We also know it will be quite dark. In separate interviews, co-stars Zendaya and Jacob Elordi pointed out that the new arc goes to brutal and truly surprising places, with Zendaya calling it “brutal” and stating that Rue deserves “care because she is a special character.” Eldori said it was “like a whole different show”.
It seems likely that the smash hit of the first season will help the production team settle into their unsettling, glittery take on young America with even more fervor and honesty. It’s also worth mentioning that the world this new season kicks off in is drastically different from the landscape of the original season. As the show deals with so many dense and contemporary societal traumas, it will be fascinating to see how this plays out against the backdrop of the pandemic.
Will the cast be the same?
Based on the interviews and discussions that have been extended into the specials, we can certainly expect to see Zendaya, Elordi and Shafer again. It also seems likely that a large portion of the ensemble’s superb cast will return, including Lexi Howard (Maude Apatow), Cal Jacobs (Eric dane), Maddy Perez (Alexa Demie), Gia Bennett (Storm Reid), McKay (Algee smith), Cassie Howard (Sydney sweeney) and Ali (Colman Domingue).

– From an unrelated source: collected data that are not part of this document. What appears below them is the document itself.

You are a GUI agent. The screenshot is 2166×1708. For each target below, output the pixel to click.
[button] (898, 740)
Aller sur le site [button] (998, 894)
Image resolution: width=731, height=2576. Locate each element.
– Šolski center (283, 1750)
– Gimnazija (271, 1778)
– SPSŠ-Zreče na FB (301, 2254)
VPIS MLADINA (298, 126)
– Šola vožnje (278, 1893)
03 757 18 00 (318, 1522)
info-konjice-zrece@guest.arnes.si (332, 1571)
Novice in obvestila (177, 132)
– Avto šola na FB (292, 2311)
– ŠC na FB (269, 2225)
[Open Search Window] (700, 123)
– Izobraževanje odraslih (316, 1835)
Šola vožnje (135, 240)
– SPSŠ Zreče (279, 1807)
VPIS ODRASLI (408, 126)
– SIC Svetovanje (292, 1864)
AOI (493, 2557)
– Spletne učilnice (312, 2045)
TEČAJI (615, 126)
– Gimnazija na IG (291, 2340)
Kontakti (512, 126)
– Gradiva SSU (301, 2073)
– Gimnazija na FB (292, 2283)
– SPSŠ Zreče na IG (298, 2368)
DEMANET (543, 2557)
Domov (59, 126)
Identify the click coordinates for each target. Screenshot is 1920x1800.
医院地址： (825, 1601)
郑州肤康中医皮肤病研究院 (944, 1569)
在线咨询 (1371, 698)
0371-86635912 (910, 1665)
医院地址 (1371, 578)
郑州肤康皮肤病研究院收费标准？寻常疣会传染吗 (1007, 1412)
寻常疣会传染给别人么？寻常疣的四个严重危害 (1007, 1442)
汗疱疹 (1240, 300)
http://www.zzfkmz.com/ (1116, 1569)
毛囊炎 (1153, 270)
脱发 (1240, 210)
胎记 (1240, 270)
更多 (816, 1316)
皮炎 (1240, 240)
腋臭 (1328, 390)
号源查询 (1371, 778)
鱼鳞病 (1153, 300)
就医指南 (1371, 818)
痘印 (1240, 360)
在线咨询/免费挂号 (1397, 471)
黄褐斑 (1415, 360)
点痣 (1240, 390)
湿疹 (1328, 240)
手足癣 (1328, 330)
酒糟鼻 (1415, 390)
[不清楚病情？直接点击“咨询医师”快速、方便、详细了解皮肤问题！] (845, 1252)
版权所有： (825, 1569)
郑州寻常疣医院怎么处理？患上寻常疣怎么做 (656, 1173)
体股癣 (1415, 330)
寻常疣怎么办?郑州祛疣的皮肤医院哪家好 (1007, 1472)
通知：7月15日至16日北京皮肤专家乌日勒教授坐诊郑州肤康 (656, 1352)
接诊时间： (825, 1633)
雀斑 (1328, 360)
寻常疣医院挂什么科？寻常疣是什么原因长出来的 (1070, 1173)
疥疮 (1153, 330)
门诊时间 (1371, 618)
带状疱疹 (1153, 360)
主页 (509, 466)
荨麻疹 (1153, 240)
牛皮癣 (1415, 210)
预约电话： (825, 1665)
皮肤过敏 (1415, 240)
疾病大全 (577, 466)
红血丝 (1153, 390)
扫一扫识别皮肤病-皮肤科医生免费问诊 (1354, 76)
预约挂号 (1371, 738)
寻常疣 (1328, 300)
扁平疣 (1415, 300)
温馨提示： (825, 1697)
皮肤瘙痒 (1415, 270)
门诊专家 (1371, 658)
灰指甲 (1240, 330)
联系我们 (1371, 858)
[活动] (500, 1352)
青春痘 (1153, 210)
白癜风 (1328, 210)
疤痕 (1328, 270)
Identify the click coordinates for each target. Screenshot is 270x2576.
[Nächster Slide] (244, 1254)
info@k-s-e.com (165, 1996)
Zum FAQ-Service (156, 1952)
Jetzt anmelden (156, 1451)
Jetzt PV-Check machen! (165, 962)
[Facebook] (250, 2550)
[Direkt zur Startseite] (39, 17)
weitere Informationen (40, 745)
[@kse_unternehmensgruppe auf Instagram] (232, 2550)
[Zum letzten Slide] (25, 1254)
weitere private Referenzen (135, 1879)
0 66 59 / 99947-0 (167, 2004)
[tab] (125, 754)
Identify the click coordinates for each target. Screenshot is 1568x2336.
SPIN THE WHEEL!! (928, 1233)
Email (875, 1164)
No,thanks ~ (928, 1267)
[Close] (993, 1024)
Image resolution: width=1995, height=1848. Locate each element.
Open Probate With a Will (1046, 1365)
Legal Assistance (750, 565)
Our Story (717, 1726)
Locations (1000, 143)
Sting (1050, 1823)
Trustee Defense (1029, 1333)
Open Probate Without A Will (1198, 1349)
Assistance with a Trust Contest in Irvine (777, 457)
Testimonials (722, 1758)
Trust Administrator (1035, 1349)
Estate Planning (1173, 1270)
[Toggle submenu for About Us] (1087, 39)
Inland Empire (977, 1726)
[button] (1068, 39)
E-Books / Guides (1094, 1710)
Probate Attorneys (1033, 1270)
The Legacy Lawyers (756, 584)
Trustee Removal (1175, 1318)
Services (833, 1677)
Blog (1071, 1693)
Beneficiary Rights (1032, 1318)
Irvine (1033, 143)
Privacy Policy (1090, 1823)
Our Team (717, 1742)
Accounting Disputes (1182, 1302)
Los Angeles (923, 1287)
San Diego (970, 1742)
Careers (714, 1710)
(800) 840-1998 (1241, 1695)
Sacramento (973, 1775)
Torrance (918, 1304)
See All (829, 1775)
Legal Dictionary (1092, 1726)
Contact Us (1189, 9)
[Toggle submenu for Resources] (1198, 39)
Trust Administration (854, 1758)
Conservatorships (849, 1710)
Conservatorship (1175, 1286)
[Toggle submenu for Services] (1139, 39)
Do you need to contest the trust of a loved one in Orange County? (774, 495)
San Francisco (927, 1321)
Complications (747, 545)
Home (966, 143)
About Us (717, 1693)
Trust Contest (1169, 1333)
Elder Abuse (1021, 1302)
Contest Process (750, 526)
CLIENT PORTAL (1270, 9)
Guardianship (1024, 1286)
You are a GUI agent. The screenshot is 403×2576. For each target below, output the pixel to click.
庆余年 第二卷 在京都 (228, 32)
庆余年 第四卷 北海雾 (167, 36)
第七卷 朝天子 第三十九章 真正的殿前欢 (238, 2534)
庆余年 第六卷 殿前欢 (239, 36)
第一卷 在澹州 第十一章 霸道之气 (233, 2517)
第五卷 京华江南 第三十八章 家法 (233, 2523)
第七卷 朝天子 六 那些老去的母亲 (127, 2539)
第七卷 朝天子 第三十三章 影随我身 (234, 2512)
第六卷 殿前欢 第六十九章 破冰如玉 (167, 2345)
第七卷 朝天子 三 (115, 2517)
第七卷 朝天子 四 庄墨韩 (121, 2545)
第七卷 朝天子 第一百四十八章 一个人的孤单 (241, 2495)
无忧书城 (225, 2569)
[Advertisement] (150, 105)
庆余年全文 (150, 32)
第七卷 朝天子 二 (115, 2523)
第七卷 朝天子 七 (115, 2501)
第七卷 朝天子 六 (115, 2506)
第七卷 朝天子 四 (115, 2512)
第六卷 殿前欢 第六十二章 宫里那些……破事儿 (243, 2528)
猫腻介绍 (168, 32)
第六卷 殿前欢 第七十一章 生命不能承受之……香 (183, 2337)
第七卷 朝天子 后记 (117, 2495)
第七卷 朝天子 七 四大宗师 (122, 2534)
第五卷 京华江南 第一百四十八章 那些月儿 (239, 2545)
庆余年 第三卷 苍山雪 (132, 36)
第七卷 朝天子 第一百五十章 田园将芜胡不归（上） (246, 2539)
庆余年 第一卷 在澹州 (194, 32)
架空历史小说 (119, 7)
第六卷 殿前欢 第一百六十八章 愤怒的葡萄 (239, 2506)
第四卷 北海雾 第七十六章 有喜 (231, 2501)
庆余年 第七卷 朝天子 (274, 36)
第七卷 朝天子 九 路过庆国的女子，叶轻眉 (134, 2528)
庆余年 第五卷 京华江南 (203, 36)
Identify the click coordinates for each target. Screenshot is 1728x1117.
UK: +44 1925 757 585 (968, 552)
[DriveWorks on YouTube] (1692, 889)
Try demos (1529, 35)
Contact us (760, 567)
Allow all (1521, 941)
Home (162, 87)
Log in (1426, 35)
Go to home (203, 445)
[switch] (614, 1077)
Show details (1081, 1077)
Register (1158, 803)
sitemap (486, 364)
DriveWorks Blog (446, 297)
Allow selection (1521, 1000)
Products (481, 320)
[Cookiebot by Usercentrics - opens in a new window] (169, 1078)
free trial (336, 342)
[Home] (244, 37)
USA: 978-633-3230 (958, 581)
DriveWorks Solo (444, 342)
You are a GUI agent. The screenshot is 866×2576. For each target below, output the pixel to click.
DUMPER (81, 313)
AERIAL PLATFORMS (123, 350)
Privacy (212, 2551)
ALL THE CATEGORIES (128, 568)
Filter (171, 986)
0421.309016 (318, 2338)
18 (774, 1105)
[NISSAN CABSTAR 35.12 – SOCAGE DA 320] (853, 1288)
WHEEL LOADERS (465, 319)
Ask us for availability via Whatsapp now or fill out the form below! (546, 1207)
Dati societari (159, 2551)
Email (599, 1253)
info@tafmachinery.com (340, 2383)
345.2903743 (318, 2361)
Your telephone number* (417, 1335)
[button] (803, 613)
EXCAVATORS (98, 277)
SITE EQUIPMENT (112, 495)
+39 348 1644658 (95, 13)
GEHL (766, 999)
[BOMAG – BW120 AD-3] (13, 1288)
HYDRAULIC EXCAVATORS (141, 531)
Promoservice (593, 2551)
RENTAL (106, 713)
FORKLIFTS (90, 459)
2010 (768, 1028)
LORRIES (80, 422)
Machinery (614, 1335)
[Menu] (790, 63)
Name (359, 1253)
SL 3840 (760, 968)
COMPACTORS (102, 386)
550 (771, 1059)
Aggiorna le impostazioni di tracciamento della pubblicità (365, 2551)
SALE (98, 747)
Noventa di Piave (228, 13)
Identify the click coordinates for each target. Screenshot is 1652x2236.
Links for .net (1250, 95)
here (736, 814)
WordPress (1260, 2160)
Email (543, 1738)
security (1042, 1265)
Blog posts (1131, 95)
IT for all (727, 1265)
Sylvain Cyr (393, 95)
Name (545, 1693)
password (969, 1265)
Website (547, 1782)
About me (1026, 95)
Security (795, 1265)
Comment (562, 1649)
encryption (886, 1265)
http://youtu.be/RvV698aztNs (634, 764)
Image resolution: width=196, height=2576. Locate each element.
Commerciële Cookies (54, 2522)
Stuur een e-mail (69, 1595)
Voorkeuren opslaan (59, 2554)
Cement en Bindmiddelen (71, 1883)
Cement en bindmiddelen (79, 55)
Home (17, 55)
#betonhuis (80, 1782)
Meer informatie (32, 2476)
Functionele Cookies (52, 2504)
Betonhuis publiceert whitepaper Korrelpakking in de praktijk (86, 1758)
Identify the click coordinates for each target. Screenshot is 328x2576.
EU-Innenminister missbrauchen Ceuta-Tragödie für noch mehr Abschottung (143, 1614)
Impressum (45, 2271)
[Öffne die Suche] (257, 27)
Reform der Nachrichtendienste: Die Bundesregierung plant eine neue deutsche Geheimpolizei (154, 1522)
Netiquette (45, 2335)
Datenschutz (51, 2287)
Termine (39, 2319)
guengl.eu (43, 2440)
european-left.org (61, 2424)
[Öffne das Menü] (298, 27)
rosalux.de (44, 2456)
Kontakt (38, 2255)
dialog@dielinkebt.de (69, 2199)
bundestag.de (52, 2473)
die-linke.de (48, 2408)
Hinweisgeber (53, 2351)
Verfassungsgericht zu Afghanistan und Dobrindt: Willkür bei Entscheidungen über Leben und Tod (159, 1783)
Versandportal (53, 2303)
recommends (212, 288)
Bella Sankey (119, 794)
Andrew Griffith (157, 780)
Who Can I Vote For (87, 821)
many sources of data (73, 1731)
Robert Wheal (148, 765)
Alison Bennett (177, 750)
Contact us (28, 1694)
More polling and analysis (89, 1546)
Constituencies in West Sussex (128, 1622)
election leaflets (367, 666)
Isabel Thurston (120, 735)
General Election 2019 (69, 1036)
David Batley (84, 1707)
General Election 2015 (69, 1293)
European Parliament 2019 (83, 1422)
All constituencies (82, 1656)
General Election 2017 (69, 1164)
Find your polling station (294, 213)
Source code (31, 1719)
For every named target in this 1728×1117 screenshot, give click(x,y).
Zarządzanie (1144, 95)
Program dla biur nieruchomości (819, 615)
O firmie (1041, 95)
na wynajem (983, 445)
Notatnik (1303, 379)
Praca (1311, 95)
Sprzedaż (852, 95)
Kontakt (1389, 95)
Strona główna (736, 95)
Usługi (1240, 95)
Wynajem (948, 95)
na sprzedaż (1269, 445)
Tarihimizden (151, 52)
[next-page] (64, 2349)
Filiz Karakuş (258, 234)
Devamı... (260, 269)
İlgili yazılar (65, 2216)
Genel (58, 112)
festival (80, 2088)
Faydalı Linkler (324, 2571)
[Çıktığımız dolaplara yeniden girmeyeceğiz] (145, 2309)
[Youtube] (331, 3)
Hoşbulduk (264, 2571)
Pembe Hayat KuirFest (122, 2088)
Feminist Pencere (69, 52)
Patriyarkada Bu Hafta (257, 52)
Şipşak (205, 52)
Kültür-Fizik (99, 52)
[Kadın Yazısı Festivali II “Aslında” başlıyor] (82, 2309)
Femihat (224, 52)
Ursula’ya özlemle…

Additionally, in August, there were confirmation of three newcomers to the show: Minka kelly, Demetrius “Petit Meech” Flenory Jr., and musician Dominique fike. It remains to be seen how the new characters will fit into existing narratives, but if the first season is any indication, we can expect a heavy relational dynamic to emerge between any given pairings or groupings of them.
Will Labrinth come back to do the soundtrack?
It’s honestly impossible to watch Euphoria without falling in love with the musical styles of Maze, the rapper, singer, songwriter and music producer who is responsible for the show’s unsettling and fluid soundtrack. The music matches the aesthetic of the show perfectly, emphasizing all the textures of the narrative, using complicated electronic pop to encapsulate the mixed, layered experience of an extravagant yet heartbreaking adolescence. Lucky for all of us, Labrinth will also be involved in the music for the second season. It’s hard to imagine the show without Labrinth, so that’s great confidence and reason enough to repeat “Mount Everest” until the season premiere.
KEEP READING: ‘Euphoria’ Special Episode 2 Review: Sometimes the Crisis is Cathartic
The film seems designed from the start to specifically deceive James Wan’s fan base.